>>>>

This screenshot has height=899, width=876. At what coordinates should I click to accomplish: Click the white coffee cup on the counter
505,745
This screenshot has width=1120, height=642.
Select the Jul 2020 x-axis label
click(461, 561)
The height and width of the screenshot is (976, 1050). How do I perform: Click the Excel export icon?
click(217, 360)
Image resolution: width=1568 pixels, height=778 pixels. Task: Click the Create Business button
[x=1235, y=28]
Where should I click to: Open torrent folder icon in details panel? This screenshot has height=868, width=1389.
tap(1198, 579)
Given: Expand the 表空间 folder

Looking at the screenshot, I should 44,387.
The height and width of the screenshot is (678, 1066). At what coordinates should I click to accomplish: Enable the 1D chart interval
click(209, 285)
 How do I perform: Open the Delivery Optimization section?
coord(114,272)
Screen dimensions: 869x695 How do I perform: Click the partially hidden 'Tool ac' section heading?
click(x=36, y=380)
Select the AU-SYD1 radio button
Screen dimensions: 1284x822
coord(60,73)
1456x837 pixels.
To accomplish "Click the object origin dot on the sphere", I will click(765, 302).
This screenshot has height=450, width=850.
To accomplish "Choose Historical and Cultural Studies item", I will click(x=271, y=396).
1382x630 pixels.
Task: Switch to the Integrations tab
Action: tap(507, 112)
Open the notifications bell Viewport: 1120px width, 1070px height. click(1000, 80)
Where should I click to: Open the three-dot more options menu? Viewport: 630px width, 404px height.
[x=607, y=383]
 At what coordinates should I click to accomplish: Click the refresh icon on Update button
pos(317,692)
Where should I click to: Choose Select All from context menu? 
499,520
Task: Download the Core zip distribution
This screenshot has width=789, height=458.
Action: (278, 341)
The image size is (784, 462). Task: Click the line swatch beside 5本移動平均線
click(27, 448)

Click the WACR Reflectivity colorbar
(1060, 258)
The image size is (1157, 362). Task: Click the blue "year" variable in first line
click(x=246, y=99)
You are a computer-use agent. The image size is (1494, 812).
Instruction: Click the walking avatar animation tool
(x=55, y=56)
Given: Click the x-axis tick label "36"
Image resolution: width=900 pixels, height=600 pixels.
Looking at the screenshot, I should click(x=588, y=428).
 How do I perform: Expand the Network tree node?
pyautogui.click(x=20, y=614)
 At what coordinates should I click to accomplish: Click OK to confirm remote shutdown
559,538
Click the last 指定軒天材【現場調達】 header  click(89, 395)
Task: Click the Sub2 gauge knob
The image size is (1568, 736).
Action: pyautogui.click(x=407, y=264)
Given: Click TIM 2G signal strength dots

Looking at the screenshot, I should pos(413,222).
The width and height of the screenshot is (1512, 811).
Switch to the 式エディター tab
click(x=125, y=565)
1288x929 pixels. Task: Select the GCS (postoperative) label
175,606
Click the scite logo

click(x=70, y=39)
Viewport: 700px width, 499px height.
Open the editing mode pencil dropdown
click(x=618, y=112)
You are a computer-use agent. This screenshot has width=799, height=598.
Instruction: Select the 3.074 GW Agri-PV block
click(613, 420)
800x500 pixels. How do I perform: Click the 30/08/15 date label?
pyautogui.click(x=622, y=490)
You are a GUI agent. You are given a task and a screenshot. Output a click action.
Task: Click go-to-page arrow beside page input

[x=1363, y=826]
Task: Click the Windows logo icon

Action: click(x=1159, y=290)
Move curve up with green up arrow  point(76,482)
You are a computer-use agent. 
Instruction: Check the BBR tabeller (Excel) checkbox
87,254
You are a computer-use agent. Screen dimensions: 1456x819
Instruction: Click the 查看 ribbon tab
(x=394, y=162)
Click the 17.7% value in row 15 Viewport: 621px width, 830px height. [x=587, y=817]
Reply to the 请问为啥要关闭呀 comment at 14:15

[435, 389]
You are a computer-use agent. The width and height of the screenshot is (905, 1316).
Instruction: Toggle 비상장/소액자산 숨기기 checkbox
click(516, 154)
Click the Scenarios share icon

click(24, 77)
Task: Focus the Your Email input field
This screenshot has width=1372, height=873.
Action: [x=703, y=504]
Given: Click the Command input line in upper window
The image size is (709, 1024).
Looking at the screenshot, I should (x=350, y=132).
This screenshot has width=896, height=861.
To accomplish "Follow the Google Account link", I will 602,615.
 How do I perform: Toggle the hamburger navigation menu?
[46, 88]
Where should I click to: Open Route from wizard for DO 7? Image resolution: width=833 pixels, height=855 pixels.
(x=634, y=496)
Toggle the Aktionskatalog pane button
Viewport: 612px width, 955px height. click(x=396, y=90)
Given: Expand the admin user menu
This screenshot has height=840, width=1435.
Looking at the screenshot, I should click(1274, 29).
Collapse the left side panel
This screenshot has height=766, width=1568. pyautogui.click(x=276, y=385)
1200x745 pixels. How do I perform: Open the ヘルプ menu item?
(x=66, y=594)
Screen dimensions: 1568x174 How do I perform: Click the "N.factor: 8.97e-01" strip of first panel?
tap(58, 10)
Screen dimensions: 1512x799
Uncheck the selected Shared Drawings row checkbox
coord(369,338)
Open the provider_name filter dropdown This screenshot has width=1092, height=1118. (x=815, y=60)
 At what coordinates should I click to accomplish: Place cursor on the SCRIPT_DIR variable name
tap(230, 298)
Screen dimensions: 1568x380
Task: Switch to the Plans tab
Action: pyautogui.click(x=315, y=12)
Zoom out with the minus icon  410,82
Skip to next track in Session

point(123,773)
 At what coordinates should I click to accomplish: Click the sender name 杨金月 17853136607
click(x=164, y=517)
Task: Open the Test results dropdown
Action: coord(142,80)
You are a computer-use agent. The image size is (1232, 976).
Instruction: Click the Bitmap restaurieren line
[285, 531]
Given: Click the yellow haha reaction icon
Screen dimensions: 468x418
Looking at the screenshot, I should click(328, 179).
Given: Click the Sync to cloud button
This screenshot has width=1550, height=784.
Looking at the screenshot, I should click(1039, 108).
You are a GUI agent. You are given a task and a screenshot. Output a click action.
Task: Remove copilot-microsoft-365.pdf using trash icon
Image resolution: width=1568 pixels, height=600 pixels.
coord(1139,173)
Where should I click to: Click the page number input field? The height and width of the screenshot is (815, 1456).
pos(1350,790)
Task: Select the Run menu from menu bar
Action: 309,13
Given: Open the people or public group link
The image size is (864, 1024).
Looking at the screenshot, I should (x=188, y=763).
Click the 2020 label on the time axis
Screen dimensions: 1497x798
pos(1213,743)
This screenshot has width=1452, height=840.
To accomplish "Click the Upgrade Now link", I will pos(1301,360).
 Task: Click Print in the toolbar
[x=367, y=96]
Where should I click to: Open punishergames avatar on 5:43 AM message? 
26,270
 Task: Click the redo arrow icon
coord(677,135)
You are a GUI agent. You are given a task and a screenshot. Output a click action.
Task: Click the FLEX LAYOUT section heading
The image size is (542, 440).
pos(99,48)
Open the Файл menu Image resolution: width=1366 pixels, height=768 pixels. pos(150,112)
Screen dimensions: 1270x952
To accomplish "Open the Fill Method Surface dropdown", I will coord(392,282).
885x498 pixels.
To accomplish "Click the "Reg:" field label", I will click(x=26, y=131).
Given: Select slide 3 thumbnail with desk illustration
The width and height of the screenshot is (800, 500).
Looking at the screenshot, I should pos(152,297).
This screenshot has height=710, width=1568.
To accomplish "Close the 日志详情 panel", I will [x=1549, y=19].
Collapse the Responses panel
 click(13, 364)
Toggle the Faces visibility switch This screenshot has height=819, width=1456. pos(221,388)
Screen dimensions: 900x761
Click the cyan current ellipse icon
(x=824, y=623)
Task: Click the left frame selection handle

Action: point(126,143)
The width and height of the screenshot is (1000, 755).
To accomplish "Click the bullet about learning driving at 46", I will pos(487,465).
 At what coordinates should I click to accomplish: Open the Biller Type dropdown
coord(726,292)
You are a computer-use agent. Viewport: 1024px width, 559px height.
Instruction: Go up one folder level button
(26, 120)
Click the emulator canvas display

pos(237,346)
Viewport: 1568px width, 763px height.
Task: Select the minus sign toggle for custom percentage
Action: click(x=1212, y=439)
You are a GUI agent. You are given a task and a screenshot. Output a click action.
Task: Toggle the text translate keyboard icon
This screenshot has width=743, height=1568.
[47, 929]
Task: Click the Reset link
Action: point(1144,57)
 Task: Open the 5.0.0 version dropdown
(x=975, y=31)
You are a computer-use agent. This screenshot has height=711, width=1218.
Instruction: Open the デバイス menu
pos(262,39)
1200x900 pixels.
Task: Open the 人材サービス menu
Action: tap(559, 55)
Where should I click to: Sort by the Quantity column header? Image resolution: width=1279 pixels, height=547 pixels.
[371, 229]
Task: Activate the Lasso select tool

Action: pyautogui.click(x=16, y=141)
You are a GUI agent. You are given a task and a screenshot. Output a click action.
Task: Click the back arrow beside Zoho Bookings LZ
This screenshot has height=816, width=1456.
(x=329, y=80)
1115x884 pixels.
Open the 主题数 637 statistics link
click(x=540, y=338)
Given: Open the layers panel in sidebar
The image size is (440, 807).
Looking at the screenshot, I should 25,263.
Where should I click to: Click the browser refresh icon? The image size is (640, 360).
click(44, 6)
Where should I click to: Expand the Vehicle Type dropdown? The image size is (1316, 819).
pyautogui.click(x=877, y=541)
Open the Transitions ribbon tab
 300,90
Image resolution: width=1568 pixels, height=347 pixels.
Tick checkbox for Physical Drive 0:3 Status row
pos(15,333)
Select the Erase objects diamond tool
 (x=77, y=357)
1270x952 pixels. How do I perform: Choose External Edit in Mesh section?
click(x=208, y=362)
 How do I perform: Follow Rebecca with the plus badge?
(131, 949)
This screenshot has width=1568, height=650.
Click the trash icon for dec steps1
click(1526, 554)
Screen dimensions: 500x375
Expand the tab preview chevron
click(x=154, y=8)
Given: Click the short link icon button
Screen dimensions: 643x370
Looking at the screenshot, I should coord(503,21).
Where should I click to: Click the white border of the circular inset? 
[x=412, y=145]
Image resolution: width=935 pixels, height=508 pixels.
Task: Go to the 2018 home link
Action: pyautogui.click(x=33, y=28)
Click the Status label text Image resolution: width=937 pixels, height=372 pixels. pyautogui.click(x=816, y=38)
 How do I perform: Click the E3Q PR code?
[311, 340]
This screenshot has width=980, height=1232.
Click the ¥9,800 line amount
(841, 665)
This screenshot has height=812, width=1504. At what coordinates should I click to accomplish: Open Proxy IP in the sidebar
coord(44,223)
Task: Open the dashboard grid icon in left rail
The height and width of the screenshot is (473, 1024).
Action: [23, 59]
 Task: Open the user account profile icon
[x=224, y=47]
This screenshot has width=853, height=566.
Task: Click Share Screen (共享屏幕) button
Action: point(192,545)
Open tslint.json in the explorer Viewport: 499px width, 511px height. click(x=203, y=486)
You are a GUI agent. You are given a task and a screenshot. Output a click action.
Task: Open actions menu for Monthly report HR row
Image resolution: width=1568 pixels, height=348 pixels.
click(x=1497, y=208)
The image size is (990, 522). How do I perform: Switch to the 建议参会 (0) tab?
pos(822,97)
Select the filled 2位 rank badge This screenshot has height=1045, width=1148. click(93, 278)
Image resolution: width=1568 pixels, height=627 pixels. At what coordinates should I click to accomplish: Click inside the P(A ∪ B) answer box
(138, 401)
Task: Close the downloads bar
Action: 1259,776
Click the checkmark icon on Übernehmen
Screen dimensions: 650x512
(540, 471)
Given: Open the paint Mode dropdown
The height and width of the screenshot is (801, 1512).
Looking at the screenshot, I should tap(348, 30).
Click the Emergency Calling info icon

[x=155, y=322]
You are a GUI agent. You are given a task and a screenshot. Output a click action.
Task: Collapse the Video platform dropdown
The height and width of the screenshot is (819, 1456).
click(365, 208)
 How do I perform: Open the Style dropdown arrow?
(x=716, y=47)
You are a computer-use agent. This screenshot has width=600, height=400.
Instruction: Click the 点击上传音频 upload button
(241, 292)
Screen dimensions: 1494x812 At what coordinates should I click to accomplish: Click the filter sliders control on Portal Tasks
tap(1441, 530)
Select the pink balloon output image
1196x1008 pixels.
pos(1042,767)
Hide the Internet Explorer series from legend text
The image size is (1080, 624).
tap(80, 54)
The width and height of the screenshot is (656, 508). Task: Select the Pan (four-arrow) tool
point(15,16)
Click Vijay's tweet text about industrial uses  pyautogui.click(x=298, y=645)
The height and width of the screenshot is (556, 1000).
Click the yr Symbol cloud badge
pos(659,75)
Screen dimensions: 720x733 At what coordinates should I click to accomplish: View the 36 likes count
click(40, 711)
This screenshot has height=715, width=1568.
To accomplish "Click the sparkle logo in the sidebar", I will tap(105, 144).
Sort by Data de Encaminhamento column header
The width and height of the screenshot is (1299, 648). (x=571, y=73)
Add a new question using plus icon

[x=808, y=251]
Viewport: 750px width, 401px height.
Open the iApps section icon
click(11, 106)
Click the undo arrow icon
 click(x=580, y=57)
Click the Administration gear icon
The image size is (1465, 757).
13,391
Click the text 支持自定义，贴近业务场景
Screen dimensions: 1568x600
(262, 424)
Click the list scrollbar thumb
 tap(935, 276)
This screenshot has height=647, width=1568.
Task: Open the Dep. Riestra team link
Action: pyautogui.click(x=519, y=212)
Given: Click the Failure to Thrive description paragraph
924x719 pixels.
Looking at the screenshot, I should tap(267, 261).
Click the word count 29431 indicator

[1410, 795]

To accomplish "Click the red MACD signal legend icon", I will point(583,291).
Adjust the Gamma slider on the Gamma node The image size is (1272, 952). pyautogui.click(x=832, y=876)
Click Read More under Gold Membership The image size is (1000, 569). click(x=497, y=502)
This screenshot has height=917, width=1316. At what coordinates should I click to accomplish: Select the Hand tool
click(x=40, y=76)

<<<<

▶ [THE REQUEST] Reproduce the records word for word, from the line containing "has width=799, height=598." through the line containing "Open the provider_name", including both of those lines.

▶ [REPLY TO THE TASK]
You are a computer-use agent. This screenshot has width=799, height=598.
Instruction: Select the 3.074 GW Agri-PV block
click(613, 420)
800x500 pixels. How do I perform: Click the 30/08/15 date label?
pyautogui.click(x=622, y=490)
You are a GUI agent. You are given a task and a screenshot. Output a click action.
Task: Click go-to-page arrow beside page input

[x=1363, y=826]
Task: Click the Windows logo icon

Action: click(x=1159, y=290)
Move curve up with green up arrow  point(76,482)
You are a computer-use agent. 
Instruction: Check the BBR tabeller (Excel) checkbox
87,254
You are a computer-use agent. Screen dimensions: 1456x819
Instruction: Click the 查看 ribbon tab
(x=394, y=162)
Click the 17.7% value in row 15 Viewport: 621px width, 830px height. [x=587, y=817]
Reply to the 请问为啥要关闭呀 comment at 14:15

[435, 389]
You are a computer-use agent. The width and height of the screenshot is (905, 1316).
Instruction: Toggle 비상장/소액자산 숨기기 checkbox
click(516, 154)
Click the Scenarios share icon

click(24, 77)
Task: Focus the Your Email input field
This screenshot has width=1372, height=873.
Action: [x=703, y=504]
Given: Click the Command input line in upper window
The image size is (709, 1024).
Looking at the screenshot, I should (x=350, y=132).
This screenshot has width=896, height=861.
To accomplish "Follow the Google Account link", I will 602,615.
 How do I perform: Toggle the hamburger navigation menu?
[46, 88]
Where should I click to: Open Route from wizard for DO 7? Image resolution: width=833 pixels, height=855 pixels.
(x=634, y=496)
Toggle the Aktionskatalog pane button
Viewport: 612px width, 955px height. click(x=396, y=90)
Given: Expand the admin user menu
This screenshot has height=840, width=1435.
Looking at the screenshot, I should click(1274, 29).
Collapse the left side panel
This screenshot has height=766, width=1568. pyautogui.click(x=276, y=385)
1200x745 pixels. How do I perform: Open the ヘルプ menu item?
(x=66, y=594)
Screen dimensions: 1568x174 How do I perform: Click the "N.factor: 8.97e-01" strip of first panel?
tap(58, 10)
Screen dimensions: 1512x799
Uncheck the selected Shared Drawings row checkbox
coord(369,338)
Open the provider_name filter dropdown This screenshot has width=1092, height=1118. (x=815, y=60)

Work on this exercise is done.